Taiwanese-American atmospheric scientist

Shian-Jiann Lin (born 1958) is a Taiwanese-American atmospheric scientist and meteorologist. He is currently the head of the Weather and Climate Dynamics Division at the Geophysical Fluid Dynamics Laboratory, the lead developer of the GFDL Finite-Volume Cubed-Sphere Dynamical Core (FV3)
and a lead developer or key contributor to several weather and climate models developed using FV3.
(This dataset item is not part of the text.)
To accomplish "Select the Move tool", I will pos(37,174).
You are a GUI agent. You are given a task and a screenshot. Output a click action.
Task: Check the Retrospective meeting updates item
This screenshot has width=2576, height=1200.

== Education and career ==
Lin earned a Bachelor of Science (B.S.) from National Taiwan University. He also holds a master's degree in aeronautical engineering from the University of Oklahoma and a doctorate in geophysical fluid dynamics from Princeton University. After a postdoctoral position at the Center for Analysis and Prediction of Storms at the University of Oklahoma he became a scientist at the Laboratory for Atmospheres at NASA's Goddard Space Flight Center, where he developed the Lin and Rood advection scheme, which forms the basis for the community GOCART
and GEOS-Chem transport models, and the Finite-Volume (FV) Dynamical Core, which was used in earlier versions of the Goddard Earth Observing System and of the Geophysical Fluid Dynamics Laboratory Coupled Model, both since upgraded to FV3, and is still used in the second release of the Community Earth System Model.

Lin joined GFDL in 2003. He has since led development of FV3, the extension of FV onto a cubed-sphere grid, and a relaxation of the hydrostatic assumption to allow explicit simulation of vertical accelerations. A collaboration with Goddard led to the first global cloud-resolving simulations performed in the US. Lin's continued model development has led to the prediction models HiRAM and fvGFS. The latter is a prototype for the Next-Generation Global Prediction System (NGGPS), for which FV3 was selected after a two-year evaluation period. It was found that FV3 produced more accurate forecasts with better numerical stability compared to competing dynamical cores without sacrificing realism, efficiency, or effective resolution. The first operational NGGPS model, an FV3-based Global Forecast System, became operational on 12 June 2019.

In 2018 Lin was named a fellow of the American Meteorological Society.